Your instructions
Look below for the line containing "Viewport: 998px width, 596px height."; from there through the line containing "The width and height of the screenshot is (1277, 534).", both lines included, please set down each line exactly and nothing else.

Records provided below:

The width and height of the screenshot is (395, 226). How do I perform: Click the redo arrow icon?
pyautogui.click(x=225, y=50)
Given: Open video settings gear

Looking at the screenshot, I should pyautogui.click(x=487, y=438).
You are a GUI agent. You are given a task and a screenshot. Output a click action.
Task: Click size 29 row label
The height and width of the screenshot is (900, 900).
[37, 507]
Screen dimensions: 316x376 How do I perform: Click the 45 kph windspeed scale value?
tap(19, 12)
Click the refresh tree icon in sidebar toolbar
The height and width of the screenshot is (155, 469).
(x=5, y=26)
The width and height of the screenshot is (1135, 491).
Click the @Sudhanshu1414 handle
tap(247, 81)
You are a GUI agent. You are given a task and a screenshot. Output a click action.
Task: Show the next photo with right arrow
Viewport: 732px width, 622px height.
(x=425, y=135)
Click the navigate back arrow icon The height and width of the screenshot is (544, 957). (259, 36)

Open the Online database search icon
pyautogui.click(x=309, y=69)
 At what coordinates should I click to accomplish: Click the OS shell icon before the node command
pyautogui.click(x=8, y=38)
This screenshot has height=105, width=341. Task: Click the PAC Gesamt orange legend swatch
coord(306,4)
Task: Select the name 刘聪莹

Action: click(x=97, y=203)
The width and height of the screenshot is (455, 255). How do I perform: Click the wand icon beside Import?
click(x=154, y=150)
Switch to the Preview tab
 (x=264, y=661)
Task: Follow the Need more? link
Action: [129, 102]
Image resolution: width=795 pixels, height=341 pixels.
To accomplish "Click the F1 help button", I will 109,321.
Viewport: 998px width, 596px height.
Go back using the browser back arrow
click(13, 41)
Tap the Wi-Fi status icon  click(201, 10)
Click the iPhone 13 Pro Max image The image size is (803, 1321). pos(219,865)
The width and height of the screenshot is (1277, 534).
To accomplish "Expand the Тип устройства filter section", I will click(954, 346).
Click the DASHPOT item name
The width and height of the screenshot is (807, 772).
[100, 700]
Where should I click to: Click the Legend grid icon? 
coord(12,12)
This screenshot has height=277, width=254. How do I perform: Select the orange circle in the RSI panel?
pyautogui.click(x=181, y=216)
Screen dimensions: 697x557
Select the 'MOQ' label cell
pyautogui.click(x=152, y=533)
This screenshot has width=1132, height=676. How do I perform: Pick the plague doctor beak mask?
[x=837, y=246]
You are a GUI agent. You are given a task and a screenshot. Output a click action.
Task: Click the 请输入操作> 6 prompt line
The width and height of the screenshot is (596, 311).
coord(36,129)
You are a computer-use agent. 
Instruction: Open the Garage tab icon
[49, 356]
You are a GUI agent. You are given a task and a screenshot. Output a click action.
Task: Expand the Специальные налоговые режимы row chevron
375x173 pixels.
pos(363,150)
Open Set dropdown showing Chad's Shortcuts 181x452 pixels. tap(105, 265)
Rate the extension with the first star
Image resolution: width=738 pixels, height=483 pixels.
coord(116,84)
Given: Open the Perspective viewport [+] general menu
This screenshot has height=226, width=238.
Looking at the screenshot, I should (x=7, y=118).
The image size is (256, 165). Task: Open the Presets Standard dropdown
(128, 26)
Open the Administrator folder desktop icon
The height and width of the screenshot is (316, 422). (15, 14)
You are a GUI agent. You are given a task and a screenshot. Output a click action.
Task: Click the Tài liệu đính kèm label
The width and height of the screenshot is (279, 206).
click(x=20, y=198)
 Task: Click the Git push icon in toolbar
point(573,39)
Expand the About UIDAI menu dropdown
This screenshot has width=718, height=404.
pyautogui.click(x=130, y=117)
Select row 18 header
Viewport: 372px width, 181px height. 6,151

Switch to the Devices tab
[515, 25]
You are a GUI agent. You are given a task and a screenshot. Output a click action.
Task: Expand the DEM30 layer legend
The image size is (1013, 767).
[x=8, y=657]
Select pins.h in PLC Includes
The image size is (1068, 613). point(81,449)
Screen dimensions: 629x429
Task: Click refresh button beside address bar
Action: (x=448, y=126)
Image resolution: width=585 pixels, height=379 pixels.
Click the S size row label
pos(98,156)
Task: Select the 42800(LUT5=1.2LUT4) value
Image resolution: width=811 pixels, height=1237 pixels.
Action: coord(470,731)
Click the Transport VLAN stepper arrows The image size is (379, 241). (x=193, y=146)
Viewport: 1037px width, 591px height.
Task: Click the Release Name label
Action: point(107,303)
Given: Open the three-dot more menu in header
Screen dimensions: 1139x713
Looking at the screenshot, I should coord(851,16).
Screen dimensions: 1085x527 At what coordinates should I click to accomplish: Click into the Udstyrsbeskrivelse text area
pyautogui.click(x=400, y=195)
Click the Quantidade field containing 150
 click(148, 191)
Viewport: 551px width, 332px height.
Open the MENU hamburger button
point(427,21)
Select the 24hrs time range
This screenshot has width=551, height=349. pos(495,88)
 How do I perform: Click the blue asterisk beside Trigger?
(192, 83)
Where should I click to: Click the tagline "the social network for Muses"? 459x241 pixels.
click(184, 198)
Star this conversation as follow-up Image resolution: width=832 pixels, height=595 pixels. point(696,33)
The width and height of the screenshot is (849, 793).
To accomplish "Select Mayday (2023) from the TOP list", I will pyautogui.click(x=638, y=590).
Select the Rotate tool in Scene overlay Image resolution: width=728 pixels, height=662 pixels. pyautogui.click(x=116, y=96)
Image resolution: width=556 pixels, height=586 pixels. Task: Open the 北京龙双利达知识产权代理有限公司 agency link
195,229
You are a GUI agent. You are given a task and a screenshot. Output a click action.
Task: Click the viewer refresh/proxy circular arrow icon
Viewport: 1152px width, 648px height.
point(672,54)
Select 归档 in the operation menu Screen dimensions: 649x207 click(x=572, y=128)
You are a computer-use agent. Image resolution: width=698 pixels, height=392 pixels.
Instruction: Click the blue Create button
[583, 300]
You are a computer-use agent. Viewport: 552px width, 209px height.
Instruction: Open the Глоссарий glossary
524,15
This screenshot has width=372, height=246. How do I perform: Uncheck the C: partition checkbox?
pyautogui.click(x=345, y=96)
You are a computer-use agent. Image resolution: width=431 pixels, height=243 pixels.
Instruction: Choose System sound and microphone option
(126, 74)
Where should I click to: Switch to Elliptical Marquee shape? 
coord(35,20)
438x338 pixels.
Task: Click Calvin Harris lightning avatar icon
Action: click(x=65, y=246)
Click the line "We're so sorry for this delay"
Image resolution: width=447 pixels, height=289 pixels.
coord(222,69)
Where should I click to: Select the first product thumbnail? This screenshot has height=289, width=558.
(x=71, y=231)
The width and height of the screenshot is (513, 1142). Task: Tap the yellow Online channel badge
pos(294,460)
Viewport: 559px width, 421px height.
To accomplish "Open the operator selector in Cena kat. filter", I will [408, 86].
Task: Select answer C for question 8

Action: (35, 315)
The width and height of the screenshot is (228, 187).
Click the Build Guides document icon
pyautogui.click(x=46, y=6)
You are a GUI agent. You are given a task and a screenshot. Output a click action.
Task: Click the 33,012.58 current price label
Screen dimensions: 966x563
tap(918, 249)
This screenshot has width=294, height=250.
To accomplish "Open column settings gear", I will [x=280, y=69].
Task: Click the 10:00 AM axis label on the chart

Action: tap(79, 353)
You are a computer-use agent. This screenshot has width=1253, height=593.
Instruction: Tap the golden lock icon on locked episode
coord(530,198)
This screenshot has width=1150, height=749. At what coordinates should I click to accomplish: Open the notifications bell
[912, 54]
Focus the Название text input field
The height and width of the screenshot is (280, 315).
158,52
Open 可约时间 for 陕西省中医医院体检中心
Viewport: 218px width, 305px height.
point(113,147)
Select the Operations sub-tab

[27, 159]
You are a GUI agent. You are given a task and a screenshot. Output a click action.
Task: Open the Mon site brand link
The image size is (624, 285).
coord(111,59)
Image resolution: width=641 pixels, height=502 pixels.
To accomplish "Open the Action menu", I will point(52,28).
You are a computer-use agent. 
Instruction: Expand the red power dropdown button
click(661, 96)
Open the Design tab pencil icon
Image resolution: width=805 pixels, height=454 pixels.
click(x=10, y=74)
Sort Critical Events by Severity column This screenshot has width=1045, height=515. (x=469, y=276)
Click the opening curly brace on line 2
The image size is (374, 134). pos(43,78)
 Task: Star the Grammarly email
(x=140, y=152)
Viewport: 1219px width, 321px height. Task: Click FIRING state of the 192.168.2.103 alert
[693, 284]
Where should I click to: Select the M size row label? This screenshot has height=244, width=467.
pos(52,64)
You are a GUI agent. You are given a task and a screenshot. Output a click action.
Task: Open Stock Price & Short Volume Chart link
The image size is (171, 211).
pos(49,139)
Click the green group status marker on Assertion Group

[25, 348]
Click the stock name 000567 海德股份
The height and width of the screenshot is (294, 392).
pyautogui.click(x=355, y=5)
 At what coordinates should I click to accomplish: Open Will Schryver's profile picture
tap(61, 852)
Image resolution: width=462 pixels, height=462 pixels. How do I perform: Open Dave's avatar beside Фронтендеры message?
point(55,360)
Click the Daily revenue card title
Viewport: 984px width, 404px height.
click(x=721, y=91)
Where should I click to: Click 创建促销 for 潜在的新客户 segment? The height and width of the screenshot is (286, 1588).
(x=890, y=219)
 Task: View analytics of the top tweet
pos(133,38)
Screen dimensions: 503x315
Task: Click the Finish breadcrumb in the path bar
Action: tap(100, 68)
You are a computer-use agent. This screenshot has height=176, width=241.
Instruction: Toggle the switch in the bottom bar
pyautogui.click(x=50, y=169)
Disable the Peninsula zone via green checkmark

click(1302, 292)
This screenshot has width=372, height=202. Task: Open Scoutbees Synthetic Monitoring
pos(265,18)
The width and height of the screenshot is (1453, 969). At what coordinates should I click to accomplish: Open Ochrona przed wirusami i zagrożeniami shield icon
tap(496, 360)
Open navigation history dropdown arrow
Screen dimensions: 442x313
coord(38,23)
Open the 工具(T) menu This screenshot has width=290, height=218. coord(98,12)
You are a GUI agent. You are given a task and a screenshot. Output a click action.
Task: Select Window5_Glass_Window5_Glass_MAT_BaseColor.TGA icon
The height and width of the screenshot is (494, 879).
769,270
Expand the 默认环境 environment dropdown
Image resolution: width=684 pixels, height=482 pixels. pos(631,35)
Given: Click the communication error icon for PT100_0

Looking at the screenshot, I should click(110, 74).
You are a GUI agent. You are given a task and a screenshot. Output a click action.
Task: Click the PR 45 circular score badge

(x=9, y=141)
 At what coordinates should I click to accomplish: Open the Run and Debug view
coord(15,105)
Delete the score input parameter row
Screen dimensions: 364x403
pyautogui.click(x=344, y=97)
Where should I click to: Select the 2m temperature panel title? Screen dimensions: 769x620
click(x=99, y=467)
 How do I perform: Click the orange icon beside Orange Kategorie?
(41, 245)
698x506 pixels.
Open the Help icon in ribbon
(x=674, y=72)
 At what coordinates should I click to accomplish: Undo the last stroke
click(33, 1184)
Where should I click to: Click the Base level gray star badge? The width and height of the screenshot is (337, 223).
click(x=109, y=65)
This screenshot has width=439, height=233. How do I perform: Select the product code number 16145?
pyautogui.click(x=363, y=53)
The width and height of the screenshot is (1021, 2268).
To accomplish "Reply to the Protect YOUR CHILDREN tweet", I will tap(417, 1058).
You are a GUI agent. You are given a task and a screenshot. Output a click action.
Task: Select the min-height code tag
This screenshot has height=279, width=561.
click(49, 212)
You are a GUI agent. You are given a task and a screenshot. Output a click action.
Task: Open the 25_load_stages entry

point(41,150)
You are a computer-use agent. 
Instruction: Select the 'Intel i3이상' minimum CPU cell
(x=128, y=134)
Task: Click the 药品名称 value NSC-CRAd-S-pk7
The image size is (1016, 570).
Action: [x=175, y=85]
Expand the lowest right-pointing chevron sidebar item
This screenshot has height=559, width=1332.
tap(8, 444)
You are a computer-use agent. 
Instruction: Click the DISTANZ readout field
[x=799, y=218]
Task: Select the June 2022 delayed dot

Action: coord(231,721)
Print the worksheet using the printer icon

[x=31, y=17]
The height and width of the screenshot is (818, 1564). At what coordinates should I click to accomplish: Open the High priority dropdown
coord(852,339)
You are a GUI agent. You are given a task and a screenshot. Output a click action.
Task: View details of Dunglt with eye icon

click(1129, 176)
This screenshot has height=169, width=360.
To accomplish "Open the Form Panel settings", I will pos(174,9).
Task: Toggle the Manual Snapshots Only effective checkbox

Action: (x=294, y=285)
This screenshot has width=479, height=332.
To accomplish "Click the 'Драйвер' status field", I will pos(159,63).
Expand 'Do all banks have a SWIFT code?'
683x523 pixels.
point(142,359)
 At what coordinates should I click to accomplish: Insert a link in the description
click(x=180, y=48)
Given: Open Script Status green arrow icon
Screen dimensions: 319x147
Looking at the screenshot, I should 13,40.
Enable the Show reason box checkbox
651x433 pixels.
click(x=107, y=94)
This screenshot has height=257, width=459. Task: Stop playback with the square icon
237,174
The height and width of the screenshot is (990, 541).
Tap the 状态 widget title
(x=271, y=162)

End of Records provided.

Task response
Viewport: 998px width, 596px height.
Go back using the browser back arrow
click(13, 41)
Tap the Wi-Fi status icon  click(201, 10)
Click the iPhone 13 Pro Max image The image size is (803, 1321). pos(219,865)
The width and height of the screenshot is (1277, 534).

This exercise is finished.